Dirham-sized sketches make Emirati illustrator Mariam Abbas an Instagram star

Mariam Abbas, from Dubai, uses a combination of sketching, watercolours and pointillism to represent a mix of popular and UAE culture in her art.

Al Farooq Omar Ibn Al Khattab Mosque by Emirati artist Mariam Abbas. Courtesy Mariam Abbas
Powered by automated translation

The illustrations that Mariam Abbas creates are so tiny that the first question she is often asked is: “do you use a magnifying glass to make them?”

“No,” says the 32-year-old Emirati, with a laugh. “I just stick my face really close to the paper and work where there is plenty of sunlight.”

Made using pencils, a rubber and fine brushes, the drawings are sometimes no bigger than a one-dirham coin. The full-time artist, from Dubai, uses a combination of sketching, watercolours and pointillism to represent a mix of popular and UAE culture in her art.
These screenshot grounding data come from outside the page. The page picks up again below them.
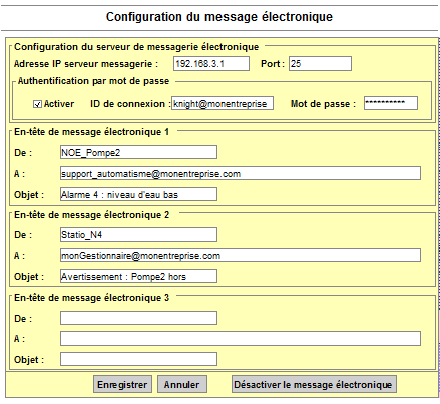Click the ID de connexion field
This screenshot has width=440, height=404.
[223, 103]
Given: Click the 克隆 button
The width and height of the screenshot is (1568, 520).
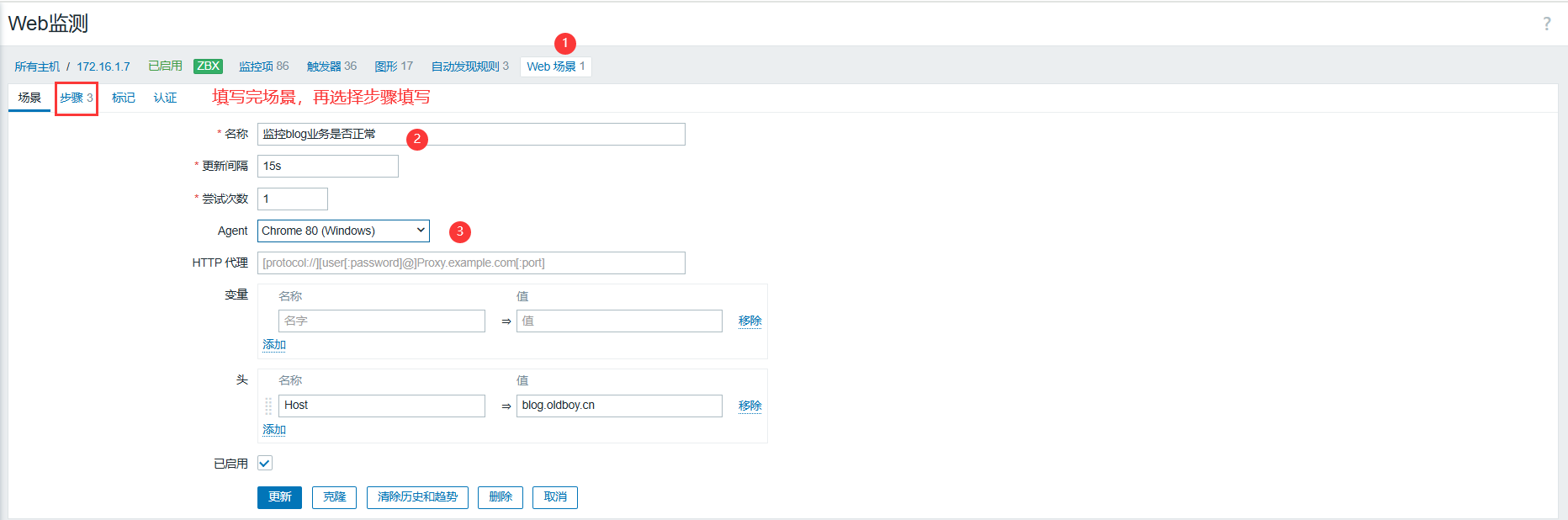Looking at the screenshot, I should (x=334, y=497).
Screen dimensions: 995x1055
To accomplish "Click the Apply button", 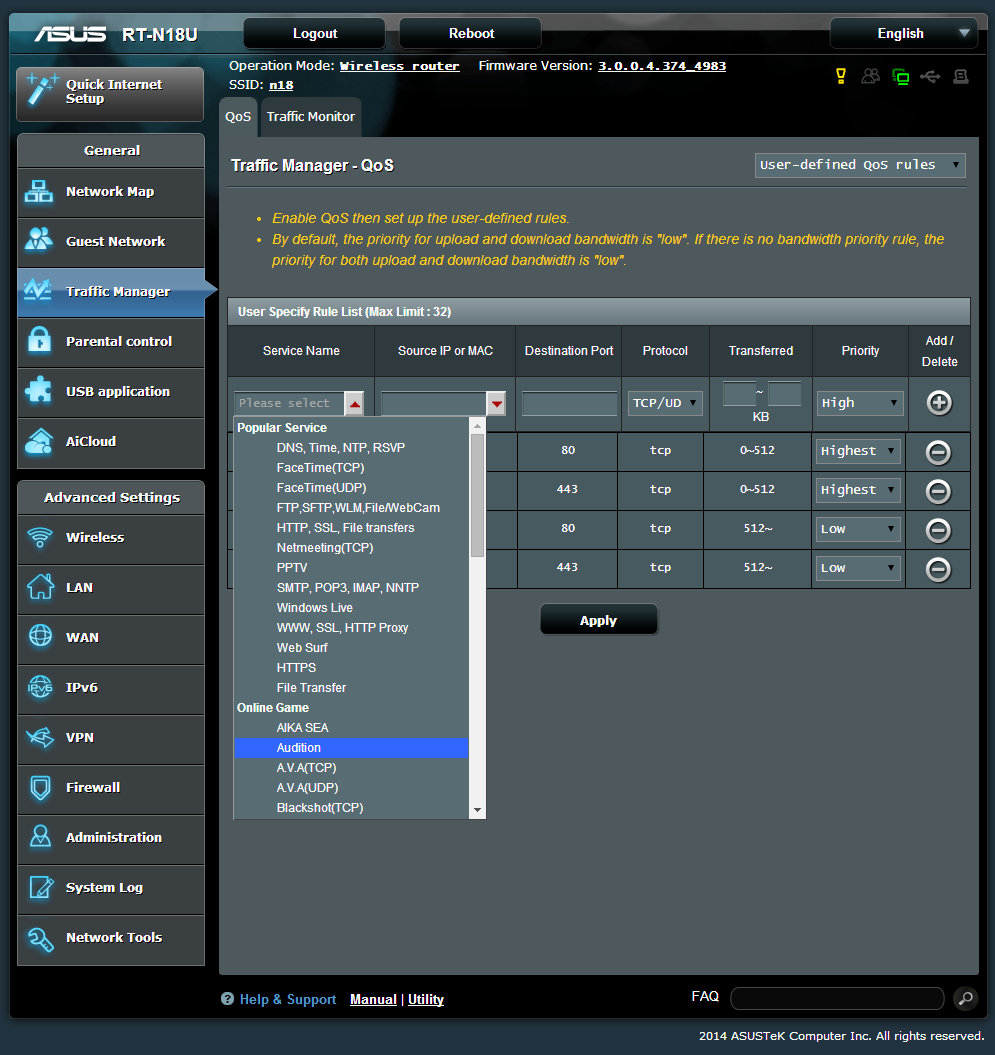I will point(598,621).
Her impressive work caught the attention of Instagram’s community team recently and was featured on its official page. An intricate sketch of the Al Farooq Omar Ibn Al Khattab mosque in Old Dubai – with a paper clip beside it for a sense of scale – has received more than a million “likes” on the social-media site.
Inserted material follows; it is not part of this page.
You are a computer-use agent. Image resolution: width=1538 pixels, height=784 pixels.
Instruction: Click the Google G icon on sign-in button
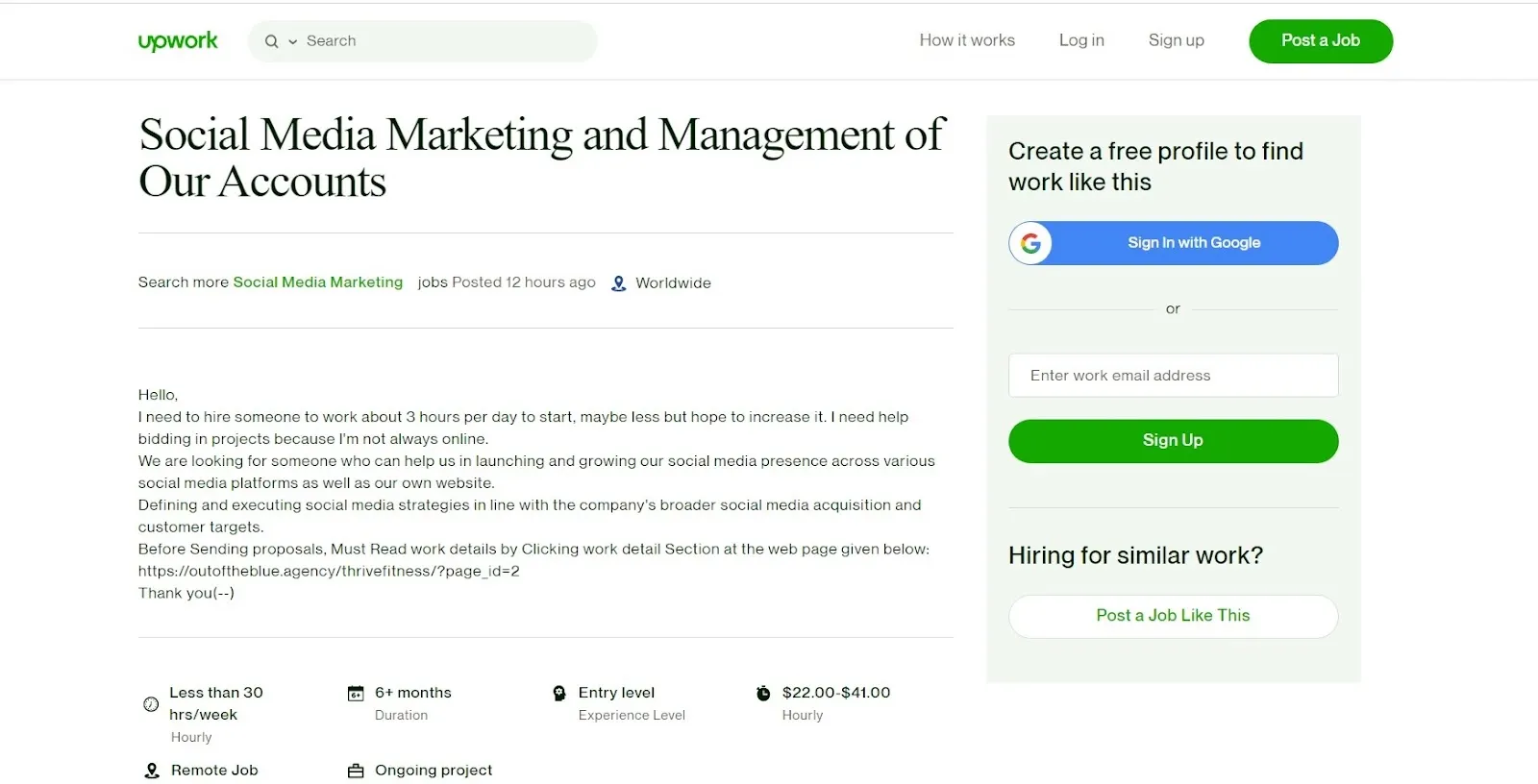point(1031,243)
“Being featured by Instagram has definitely put my miniature art in the spotlight,” says Abbas, who began creating her tiny ­pictures a year ago.

She says her larger pointillism pieces had become very time consuming. She is one of a relatively small number of artists who still practices pointillism, a technique in which small, distinct dots of colour are used to form an image. A single pointillism portrait can take her up to 130 hours to finish.

“It takes too long to create those big pieces and I don’t have time with my kids,” says the mother of three. “Miniature art was actually easier to slot into my routine. I still do bigger pieces but when I have less time, I do miniatures.”

Abbas has three ongoing miniature series on Instagram. One of her most popular themes is UAE mosques.

“I have planned to work on a whole series of mosques in the UAE,” she says. “Sometimes I struggle with that because I can’t find the names of the mosques. I also find it hard to take pictures of some.”

Abbas showcased her mosques series at World Art Dubai this year, and sold drawings of Jumeirah Mosque and Al Farooq Mosque to a British art collector in Dubai. Her miniature portrait of Sheikh Zayed Mosque was bought by an Emirati collector in Abu Dhabi.

The challenges of illustrating mosques prompted her to create the dirham series, images of UAE currency, and another based on junk food, featuring the likes of Chips Oman and Walkers crisps. She is now focusing on expanding these series for future exhibitions. She also created a special mini portrait of The National.

A stop-motion video of her drawing a miniature Heinz Ketchup bottle has been watched 15,698 times on Instagram and a Vimto bottle image, which she made during Ramadan, has thousands of “likes”.

Abbas comes from a family of artists, so becoming an illustrator was a natural choice. “My mother is a painter, my father used to paint and all my aunts are artists too,” she says. Abbas studied visual communication at the American University of Sharjah, where she mastered pencil and pen sketching, and recently started dabbling in watercolour.

“I used to struggle with watercolour because I never practised it at university,” she says. “So now I’m teaching myself watercolour.”

As for her miniature art, Abbas is methodical in her approach.

“Miniature art is all about good tools and lighting,” she says. “I don’t draw in the evening because I can’t use strong lights as it casts a lot of shadows.”

Her workstation faces a window and the table top has a range of brushes that go all the way down to the tiny size 0000. A coin-size image can take between eight to 12 hours to create.

“I begin with a pencil drawing and put down some details – not all, so that I can erase easily – and then I fill it in with a brush. There are different brush tips, from thick to very fine with very few bristles. So I use a combination for the shading.”

Abbas, who is inspired by the work of South African artist Lorraine Loots, says she thought she would struggle with the scale of the drawings at first.

“I thought it would be quite difficult to do, but I realised that it’s not difficult. You have to just have really sharp pencils and fine brushes. The more you work on it, the better you get.”